[Supplied data Boundary: Start]
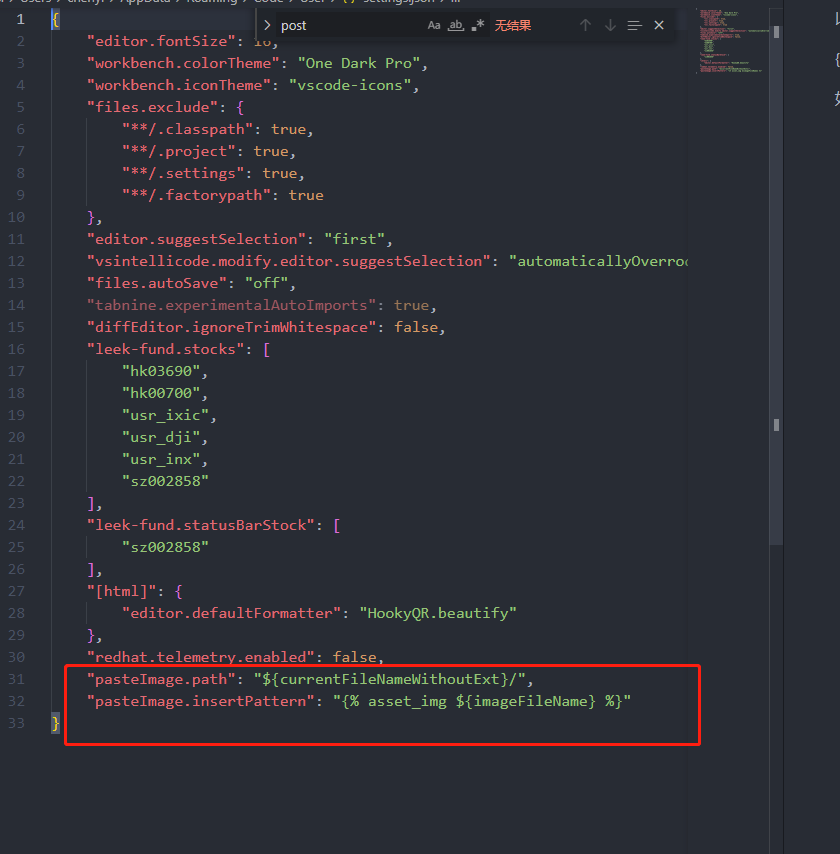Toggle Match Case in find widget

pos(433,25)
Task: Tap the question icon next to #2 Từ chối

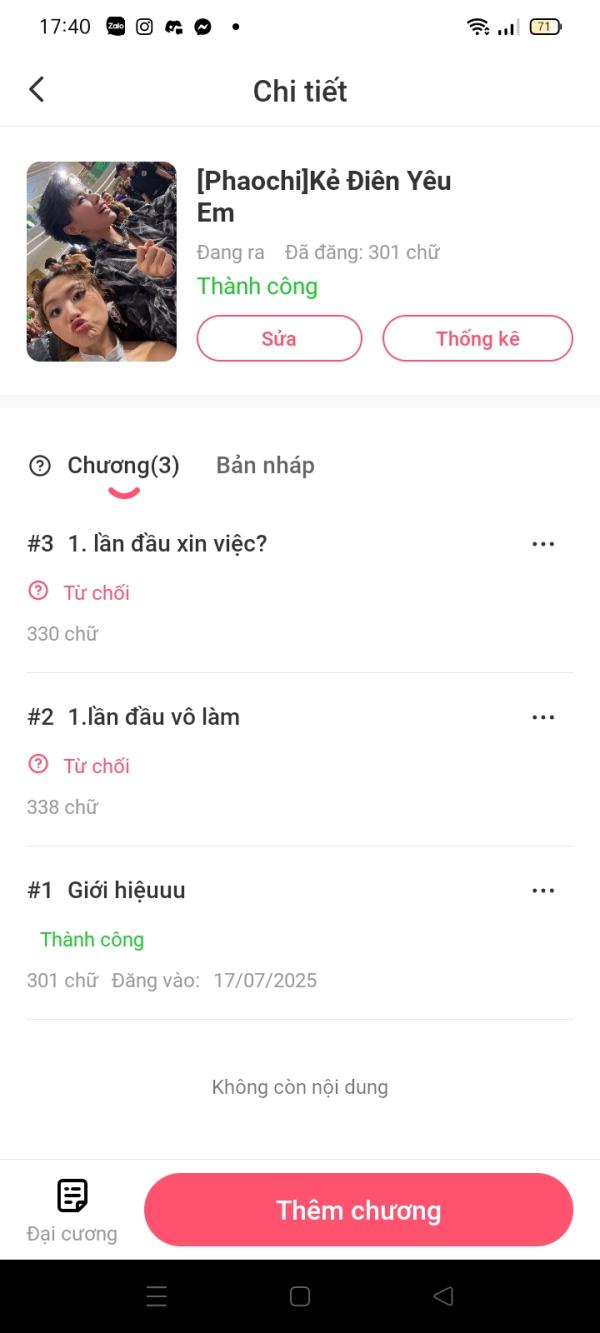Action: click(x=38, y=764)
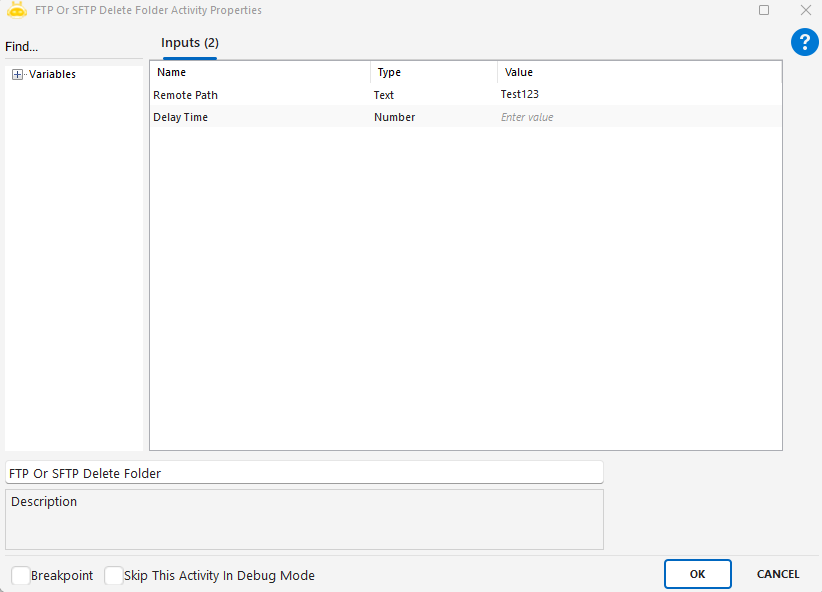The width and height of the screenshot is (822, 592).
Task: Click the activity name field
Action: (x=304, y=473)
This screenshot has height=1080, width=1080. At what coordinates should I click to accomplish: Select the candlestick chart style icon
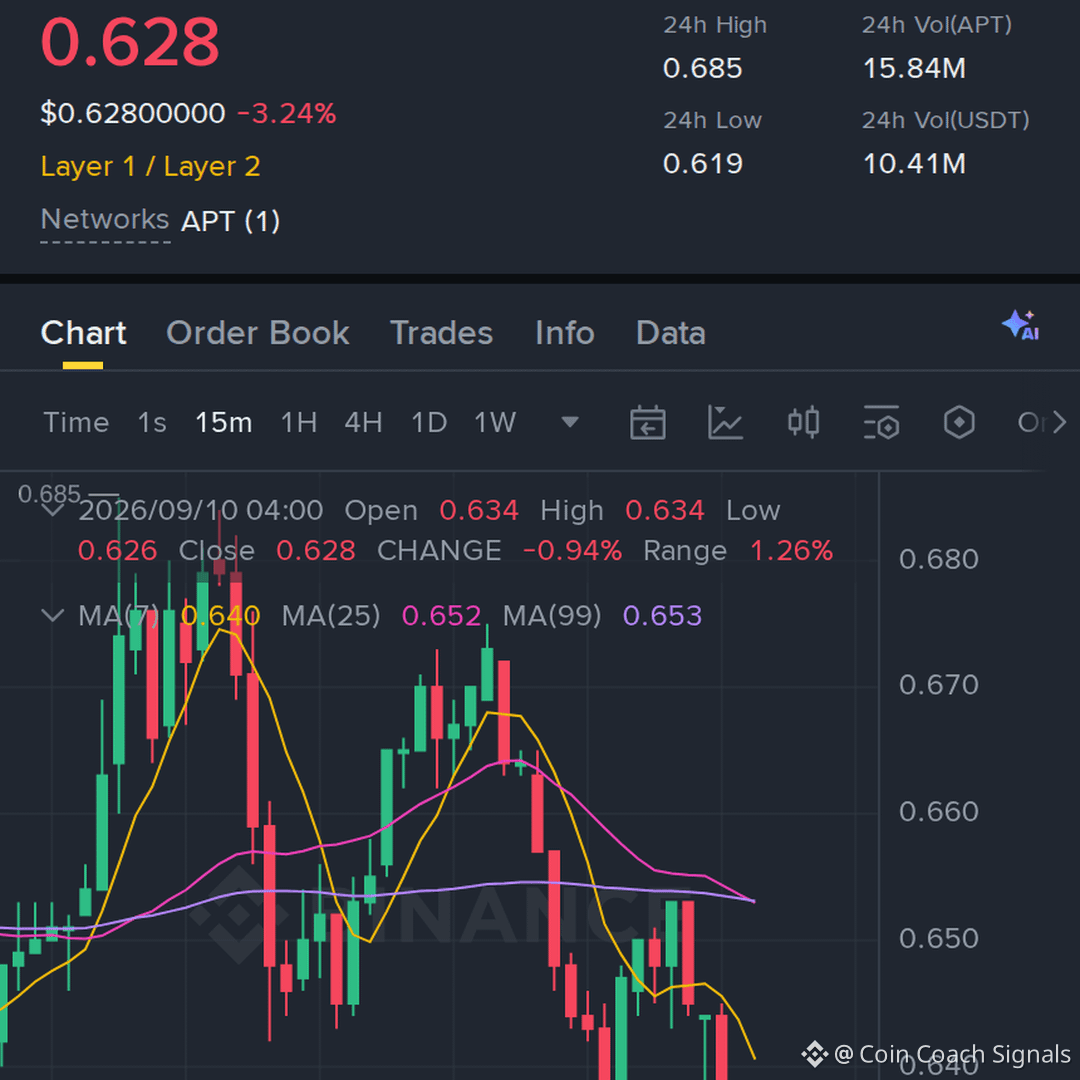tap(803, 422)
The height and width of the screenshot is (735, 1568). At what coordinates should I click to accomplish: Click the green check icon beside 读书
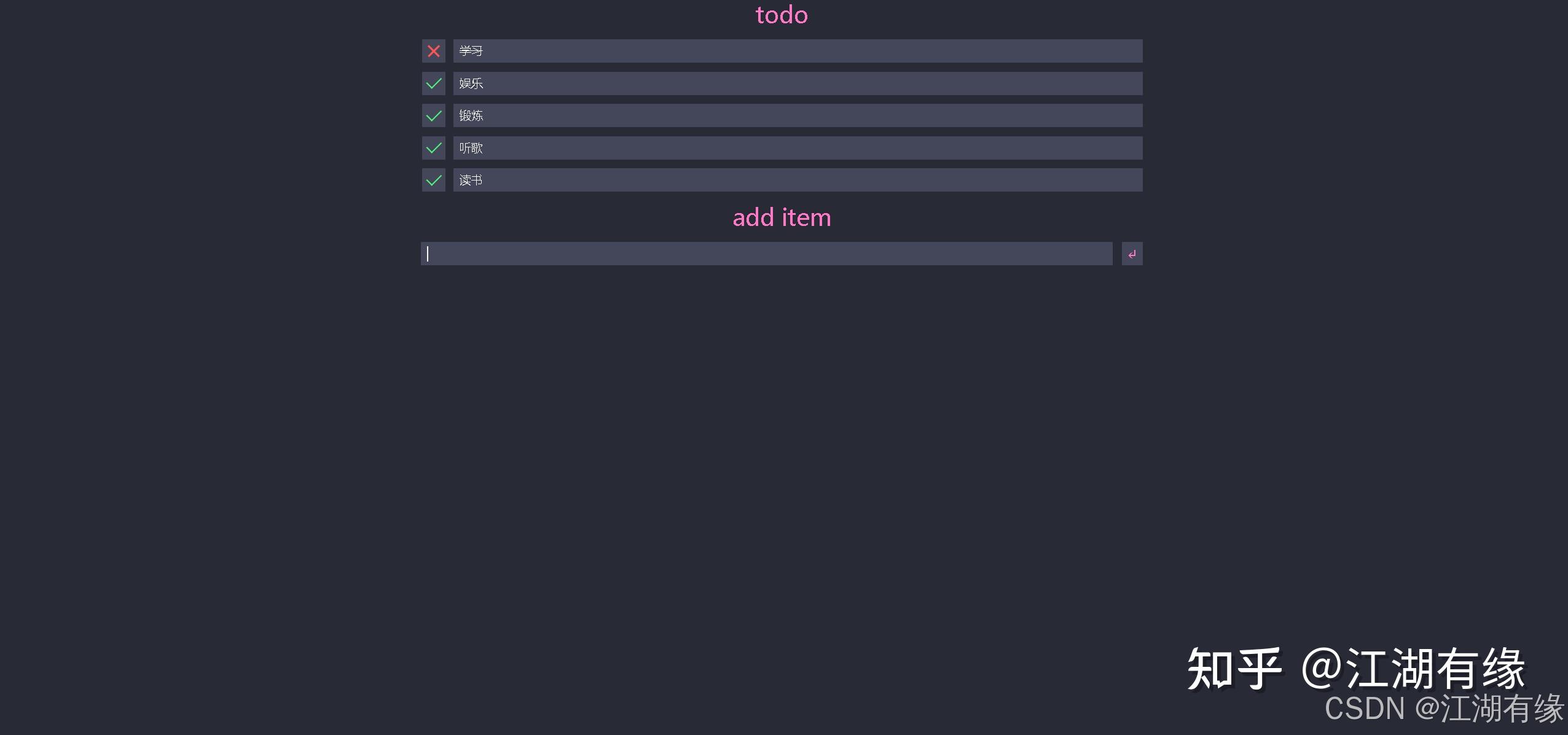point(433,180)
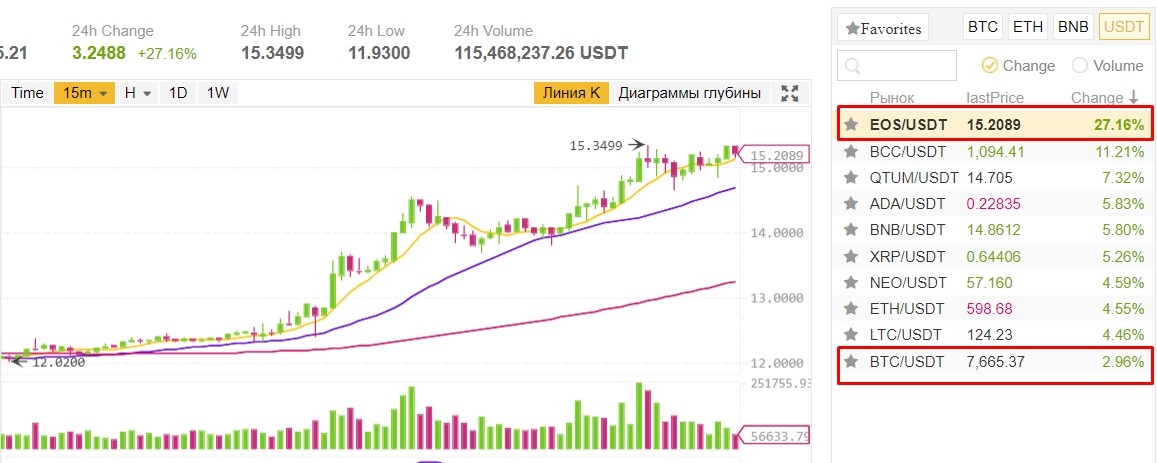The height and width of the screenshot is (463, 1157).
Task: Click the star next to ETH/USDT
Action: coord(851,308)
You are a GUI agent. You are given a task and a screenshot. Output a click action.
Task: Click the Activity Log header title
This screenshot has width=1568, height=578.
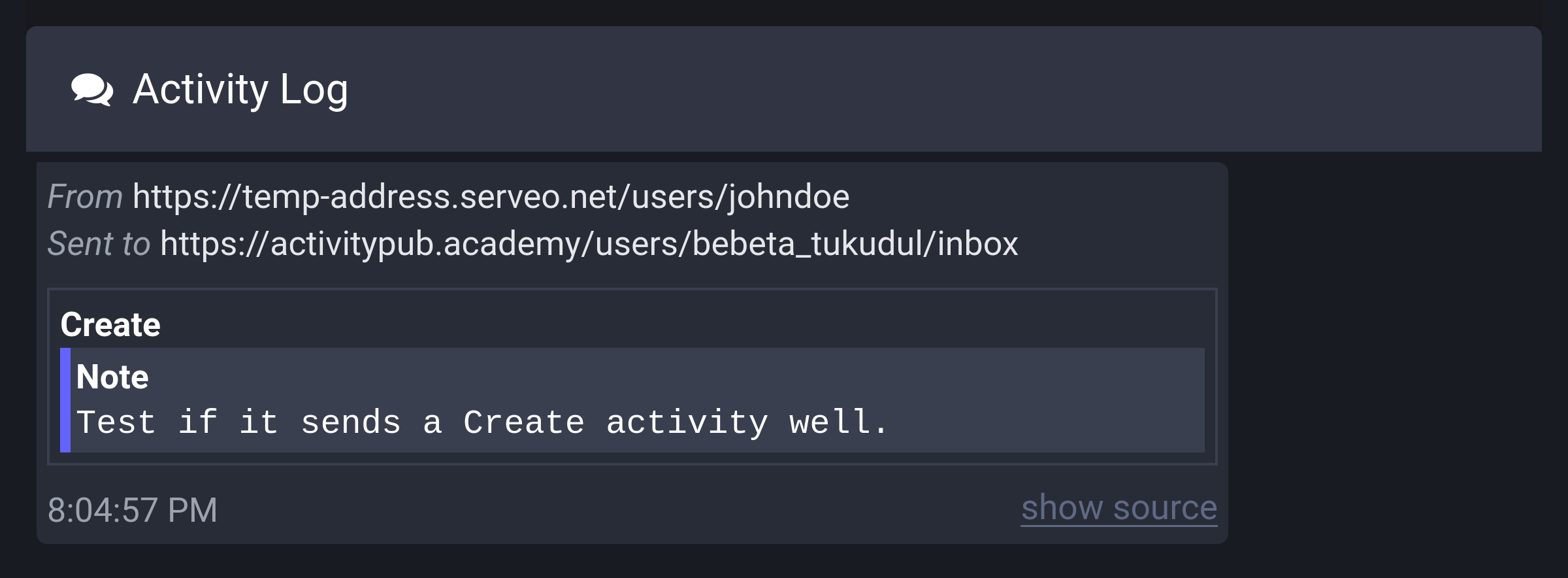240,89
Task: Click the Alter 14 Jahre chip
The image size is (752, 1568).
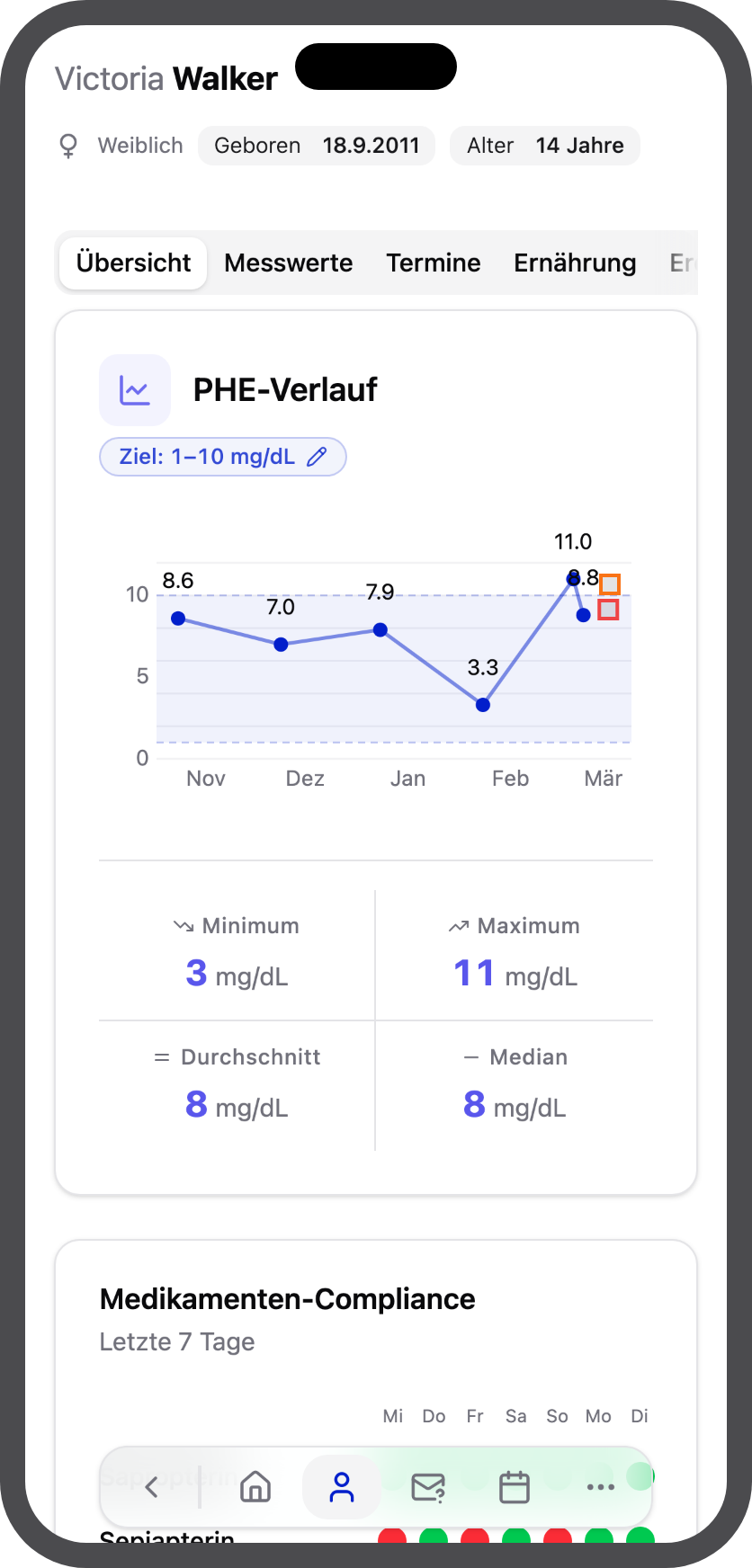Action: click(x=545, y=146)
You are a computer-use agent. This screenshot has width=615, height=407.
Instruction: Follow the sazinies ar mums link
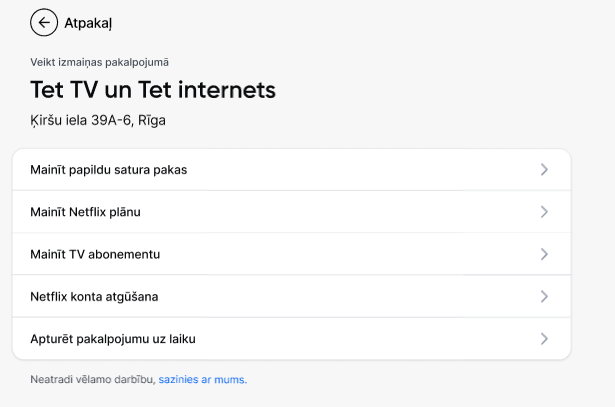pyautogui.click(x=203, y=380)
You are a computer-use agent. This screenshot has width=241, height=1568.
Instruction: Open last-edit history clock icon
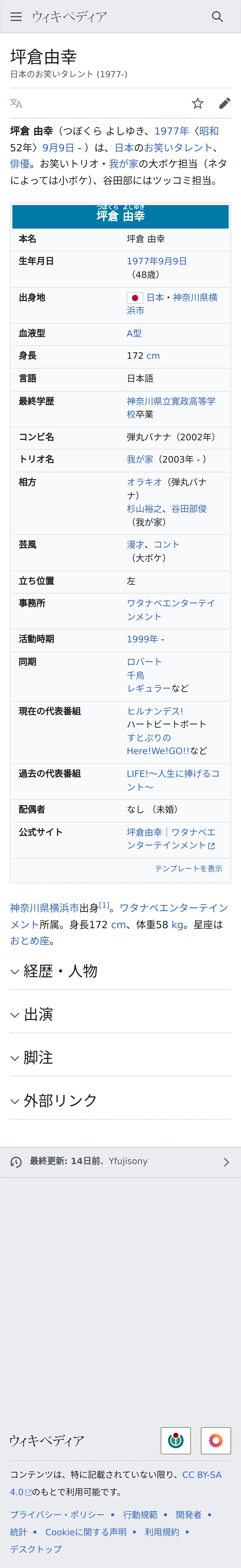pos(16,1162)
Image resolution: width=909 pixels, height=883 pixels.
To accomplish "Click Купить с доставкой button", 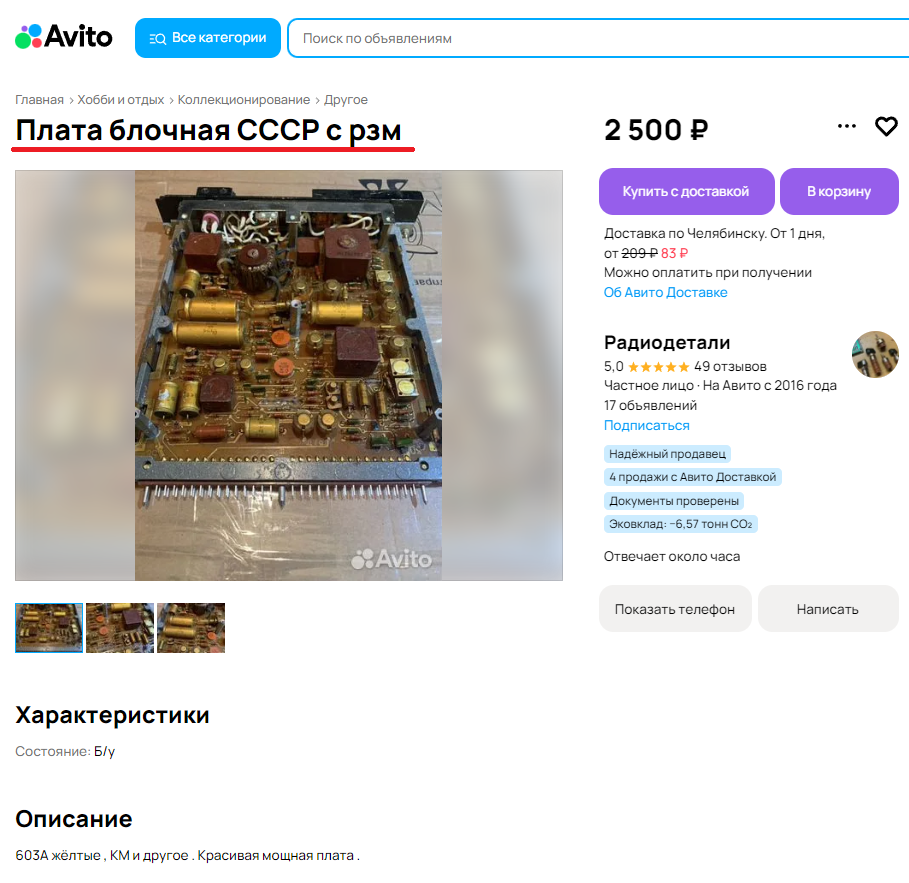I will coord(686,191).
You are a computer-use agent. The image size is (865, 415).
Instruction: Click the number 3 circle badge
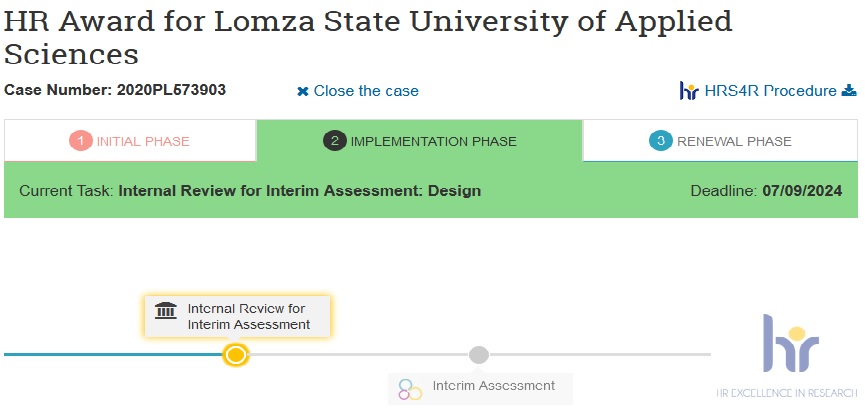(x=660, y=141)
[Supplied data Boundary: End]
Task prompt: If a line in the data contains the string "computer", count it, then give the total and nothing else.

Problem solution: 3